3. Hardball negotiations, need for change but still shying away from a total transformation, you use
skilled negotiating tactics to improve labor contracts, airport fees, leasing costs, financing terms
and conditions and across the board supplier discounts. Needs experienced negotiators, and in
LIAT’s case much of the fight will be with shareholder governments for change, which at this time is
a no go deal, the Board probably hired a CEO that has no fight in him, unlike former CEO Mark Darby
who had fight in him, but was sacked early.

4. Transformation, when you have a strong case for cost savings, strengthening the competitive
position of the airline, and identified new sources of optimizing existing assets, you are ready for a
new cost reduction model, BUT you need the shareholders behind you 100%. Change is always
difficult, especially in uncertain times when the airline’s future rests on the outcome of a successful
change. Here leadership is key, something that has been totally lacking in LIAT’s Chairman and
Board for years (you can read that in Mark Darby’s account of his days at LIAT, on the web). This is
what LIAT needs, strategic and financial restructuring as soon as possible, if it is to survive to see
2016.

I have undertaken several airline restructurings, and want to save that topic for another article but in
LIAT’s case, I will summarize what I would need to do if I was CEO :

1. Strategic repositioning, a strategy based on anew business model, with a clear vision, mission
and customer value proposition, using value chain design, balance scorecard and strategy maps,
need to have leadership driving this, and everyone at LIAT to understand the new strategy and
everyone on board and aligned with it. With American Airline’s Eagle operation shut down in San
Juan, Puerto Rico there are many opportunities in that market.

2. Reorganisation, this is the structure part, staffing is to be reduced, skills improved with new
training more flexible work rules, change management implemented, out with the nay sayers and
keep those that are on board willing to change and worked for a better LIAT.

3. Value chain improvements, revenue enhancements through more code shares, new destinations
to hubs. Cost reduction in staff, but also dropping direct services to markets that do not produce
profit, code share with 18-30 seat operators on those thinner routes.
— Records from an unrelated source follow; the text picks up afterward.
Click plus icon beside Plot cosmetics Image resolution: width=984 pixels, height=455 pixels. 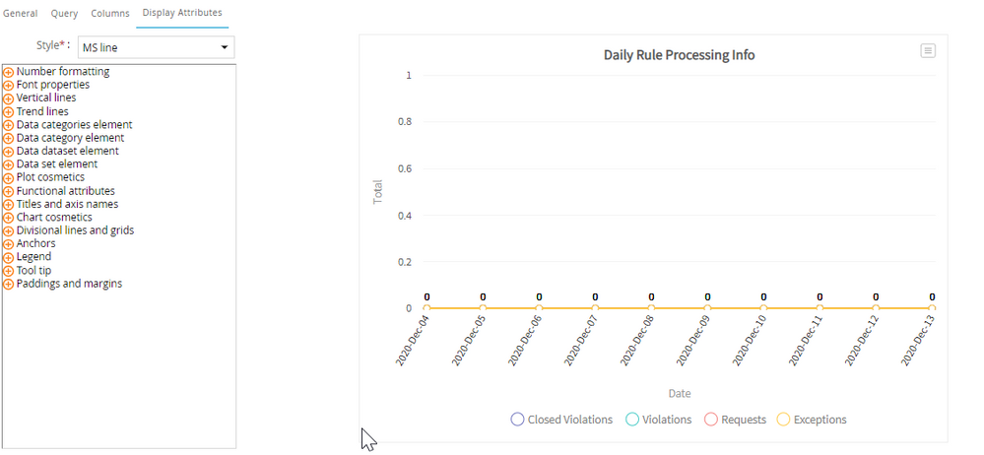click(9, 178)
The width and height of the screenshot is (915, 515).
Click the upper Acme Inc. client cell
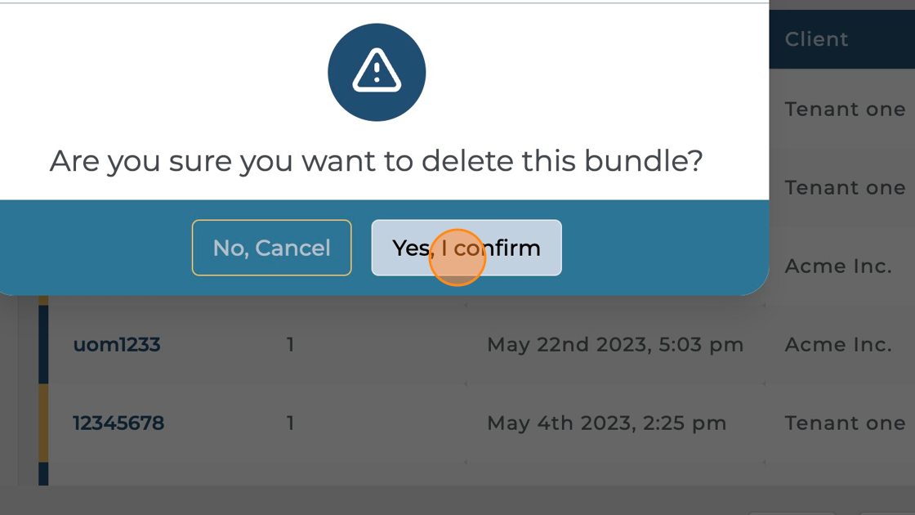click(837, 266)
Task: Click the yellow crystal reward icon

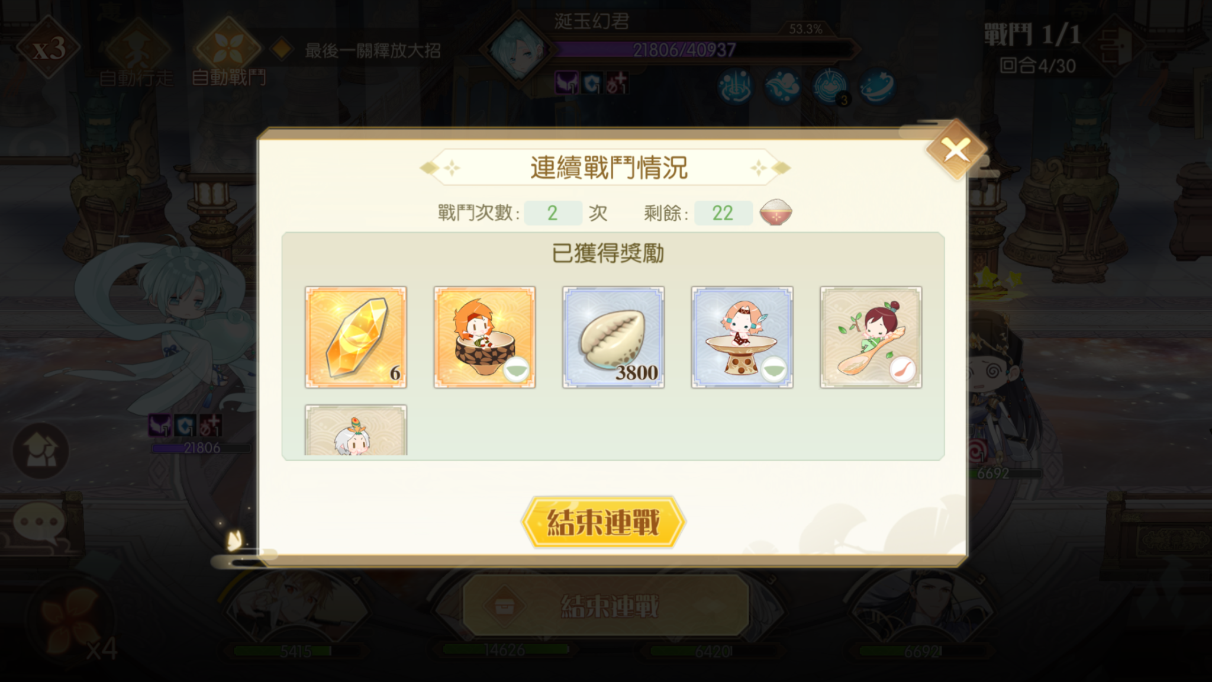Action: point(356,337)
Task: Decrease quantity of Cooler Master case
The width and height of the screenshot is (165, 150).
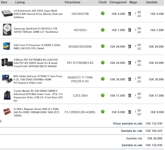Action: [x=139, y=97]
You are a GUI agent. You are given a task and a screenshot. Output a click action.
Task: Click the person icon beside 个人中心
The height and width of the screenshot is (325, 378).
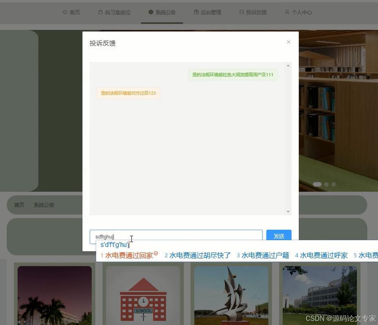pos(287,12)
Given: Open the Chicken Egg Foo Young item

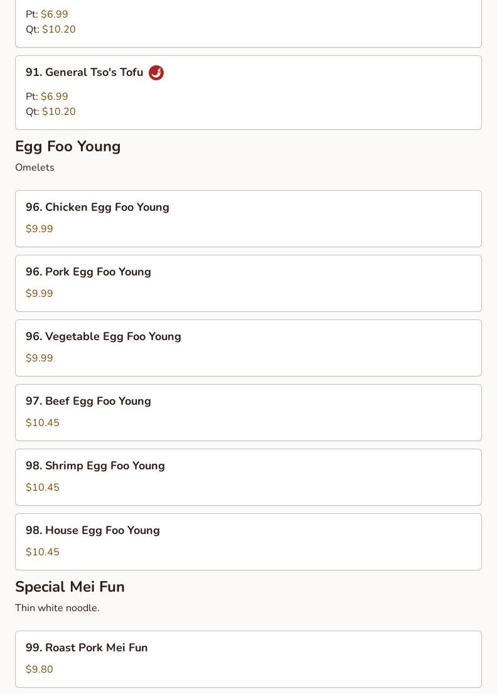Looking at the screenshot, I should 97,208.
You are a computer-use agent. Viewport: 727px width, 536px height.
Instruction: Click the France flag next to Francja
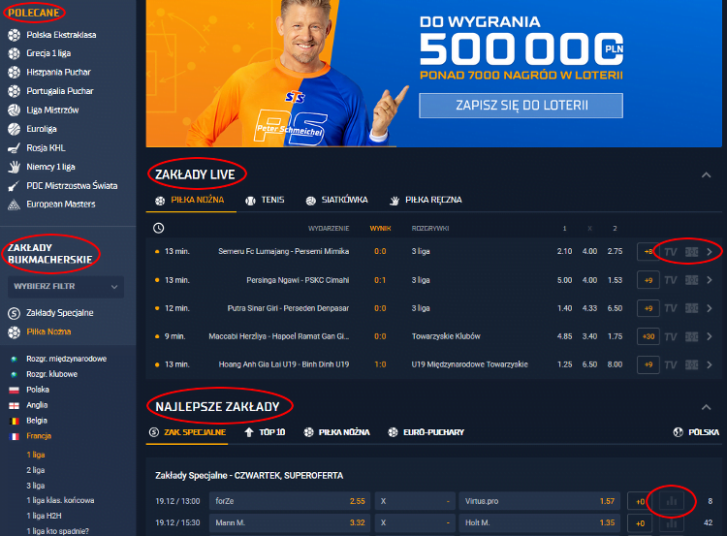pos(14,437)
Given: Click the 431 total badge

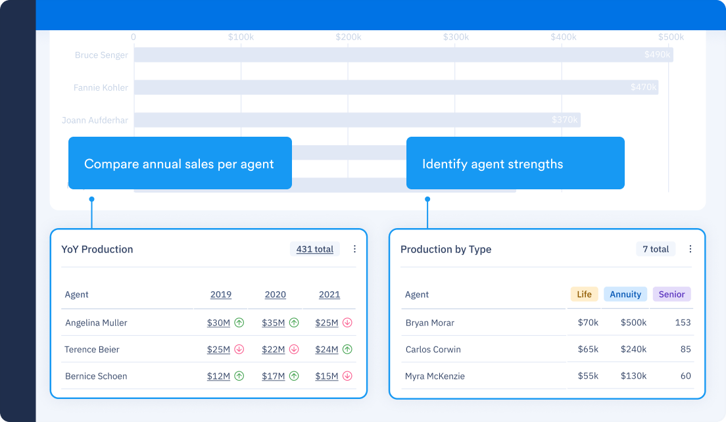Looking at the screenshot, I should point(314,249).
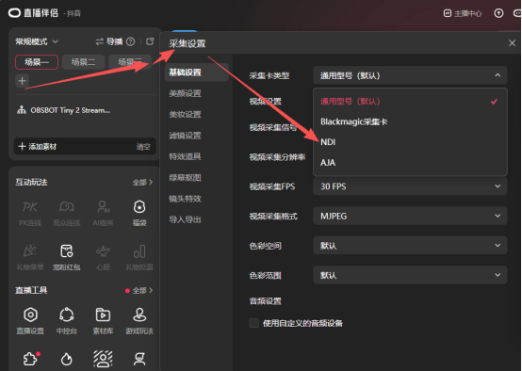
Task: Expand the 视频采集FPS 30 FPS dropdown
Action: (410, 186)
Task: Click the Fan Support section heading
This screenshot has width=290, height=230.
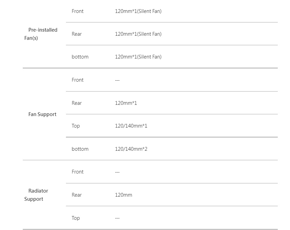Action: [42, 114]
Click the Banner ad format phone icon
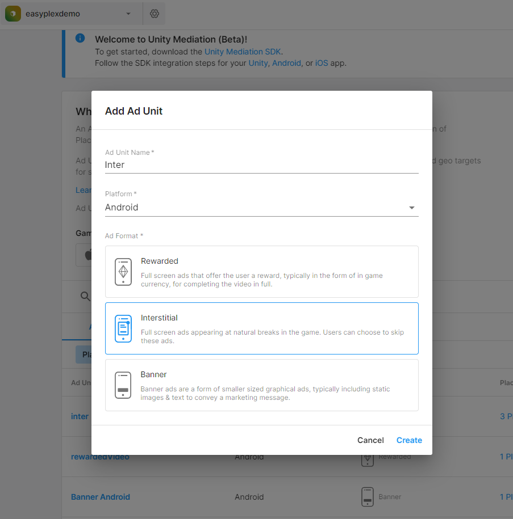The height and width of the screenshot is (519, 513). 123,385
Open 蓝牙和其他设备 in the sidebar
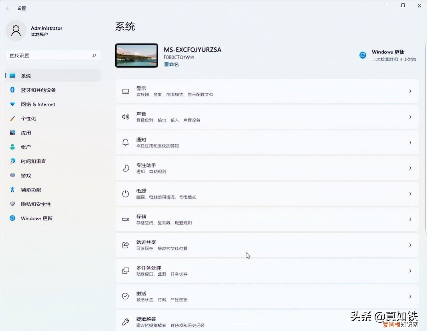This screenshot has width=427, height=331. coord(38,90)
Reduce assets, maybe 12
ATR’s are too much, since they are new, there is no reason why the ATR’s cannot fly 8+ hours daily.
With revenue enhancement, cost reductions we get improved profitability, positive cash flow, then
better ROIC (return on invested capital), somewhere around 12%, should be the target, so that the
airline can sustain its growth without more Government aid.

LIAT has a future, it is sadly in the hands of the Chairman and the Board, the CEO is in the middle but
he needs to be tough and push for change, otherwise sit back and enjoy the nice weather and wait
for the end to come, and it will come, sadly. I first worked with LIAT in the late 1980’s, love the airline,
love the people of the Eastern Caribbean, just want to see a viable LIAT to be the best it can be, a
regional from Santo Domingo to Kingston to Panama, Colombia, Guyana to St. Maarten and
everything in between.

Best wishes Mr. David Evans (CEO), wish you the very best in the next 3 years, you will either be the
hero for saving LIAT or the heel that buried it ! I and most of the good people of the Eastern
Caribbean hope you will be the hero and make LIAT the airline it deserves to be and can be.